Two of the memorable dishes are sweet-sauced: Beef mimosa is a variation of the classic beef with orange peel in which the beef is crusted with spices and well browned, served in a lightly peppered and sweetened dark glaze with bits of dried orange peel and singed red peppers. Its flavor lingers and its texture is stimulating. Pork loquats is also sweet but without the pepper. The pork is tender and long-cooked, then fried in a light batter and served in a fragrant sauce of alarming orange color and mild sweetness, contrasting nicely with not-too-sweet loquat slices. Pork with plum sauce is also lightly sweetened, but the pale julienned strips of meat are tossed with just enough mellowed plum sauce to coat them delicately.
The sliced-duck dishes are tender, fragrant and faintly peppery, the sliced lamb is tender and pleasant -- beautifully cooked meats, sometimes presented with bits of vegetable for seasoning and color. But you may want to order a vegetable dish to round out a very meaty menu.
Seafood dishes include king crab, shrimp, scallops and sole, plus one lobster and one frogs' legs dish. Actually, there is also a steamed whole sea bass, but the waiter warned us and we agreed when we tried it that it should be ignored (or executed better), particularly since it joins the other fish as the highest priced dishes on the menu. It was stingily small, embarrassingly overcooked and unpleasantly fishy; and its mushroom and ham garnish tasted as if their flavor had been boiled away.

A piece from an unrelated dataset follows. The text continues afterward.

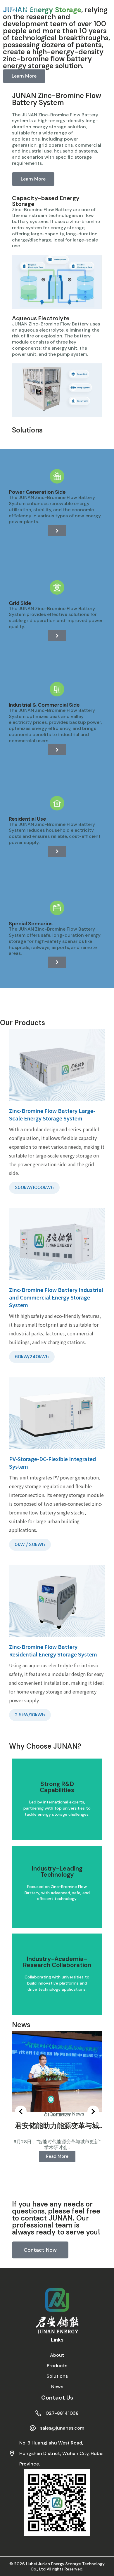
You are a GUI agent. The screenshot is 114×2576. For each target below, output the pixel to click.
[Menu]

Overcooking also flawed the "crispy" duck, which was well seasoned but fell off the bones.
Mr. K's buys spectacularly large shrimp -- though some we encountered were iodiney -- and cooks them to crystal translucence. They look stunning, whether as Willow Prawns in a glisten of clear glaze with red pimiento, green onions and ginger; or steamed in foil for Silver Gourd Savoury with a few bits of green pepper, mushrooms and scallions.
Beginnings and endings are quirky. Appetizers include delicious and particularly sophisticated dumplings -- Lovers' or Vegetarians' -- or rather mundane shrimp toast. Quail curl (first introduced at the House of Hunan from which Mr. K's spun off) and honeyed pecans and lamb in aspic are good. But lobster roll is dry and bland, smoked salmon fillet is in need of some sauce. And the soups we had were uniformly watery -- dreadful, in fact.
Desserts are western: a cart of pastries from the Watergate and other bakeries, and limp, sliced strawberries or kiwis in makeshift foil bowls. They don't fit the Chinese environment. Along with the (sometimes) elaborate warming of teacups and brewing of coffee, in what look like Baccarat bunsen burners, Mr. K's ends in a European mode.
Despite awkardness here and there, and a few culinary missteps, Mr. K's glamorous setting, sensible wine pricing and graceful cooking are drawing the curious. But Washingtonians are wary of gracious Chinese restaurants that turn indifferent and pack in crowds to capitalize on their success. Already the flower arrangements have been left to grow straggly. But with those curved banquettes, Mr. K's will never be able to wedge in more tables, and that is a promising sign.